I hate admitting that was my prayer, but it was. Maybe not every day or every moment of the day, but it was a common prayer.

I’ve realized that the Lord has been answering it. Rather randomly almost every weekend God has brought family to see me.

I didn’t even realize it, but he was answering my prayer. I didn’t seek those things out, which is so beautiful to me because He says, “I will fight for you. You need only to be silent” (Exodus 14:14).

So I called my mom in the Boston airport. I told her what WebMD, my doctor, and my counsellor had proved to me months ago, which she already knew, that Generalized Anxiety Disorder was something that I could call my own. For some reason it hit me like a train. I cried.

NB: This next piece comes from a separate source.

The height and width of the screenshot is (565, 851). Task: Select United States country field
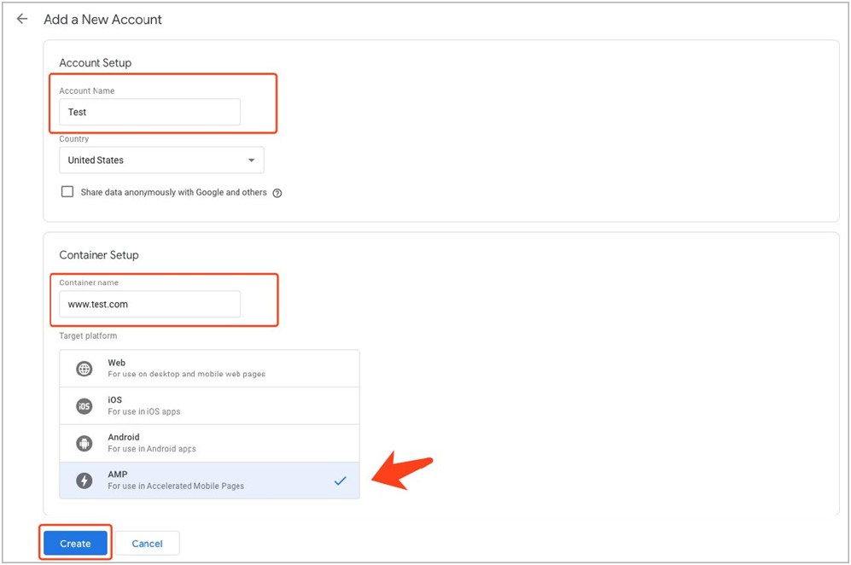point(154,160)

She didn’t promise me it would get better, and I loved her all the more for it. She was shooting me straight, and I couldn’t have been more appreciative. She just said, “you must be tired of feeling like this and struggling with this over and over again.”

With those words, I knew she got it. That meant so much to me. She didn’t tell me to fight harder or that things were gonna work out. She just stepped into my junk with me. She realized how exhausting this is and how much I must hate it; and of course that only made me cry harder.

I don’t say this because I am asking for attention or trying to throw myself a pity party. I say this because I know I’m not the only one. I say this because God gave me a voice to use and lately I’ve been taking that for granted. Keeping my struggle to myself because I’m embarrassed, ashamed, and afraid.

In all honesty, I wrote this blog awhile ago. I was just too scared to post it.

But asking for help is necessary.

In Exodus 17:8-15, Moses has to hold his staff to God in order for Joshua to win the battle, but his hands grew tired so Aaron and Hur ended up holding his arms.

This is beautiful. This is proof. Proof that it is okay to ask for help, if not necessary. It is permission. Freedom to ask for help and let others carry you.

As I said before, I told God I couldn’t do it this semester. I got real. Over and over again, I told Him I needed Him. That’s it. I’ve always hated asking for help, and talking about things. It took me about three weeks to tell my mom.

It’s been so much better having told her though. I’ve started going to counseling again. I only say this because I want to encourage you to speak, to be brave, to say the things that you’re so afraid of saying that it makes the whole world spin and tip once you do say them.

I believe in you, in your brave spirit. God made you a mighty warrior to fight battles, and if this is yours, it is okay. You’re not the only one.

I’m nauseous just writing this post. I get it. It’s hard. It seems like no one understands this struggle. They think we’re overdramatizing everything, making up symptoms. You can’t argue with hives, migraines, vertigo, nausea, shaking, heart palpitations, lack of strength, etc.

Ask for help. Be brave. You’re not the only one. Speak. Please just speak. You never know who needs to hear your words or your struggle.

And please, please, please let others fight for you.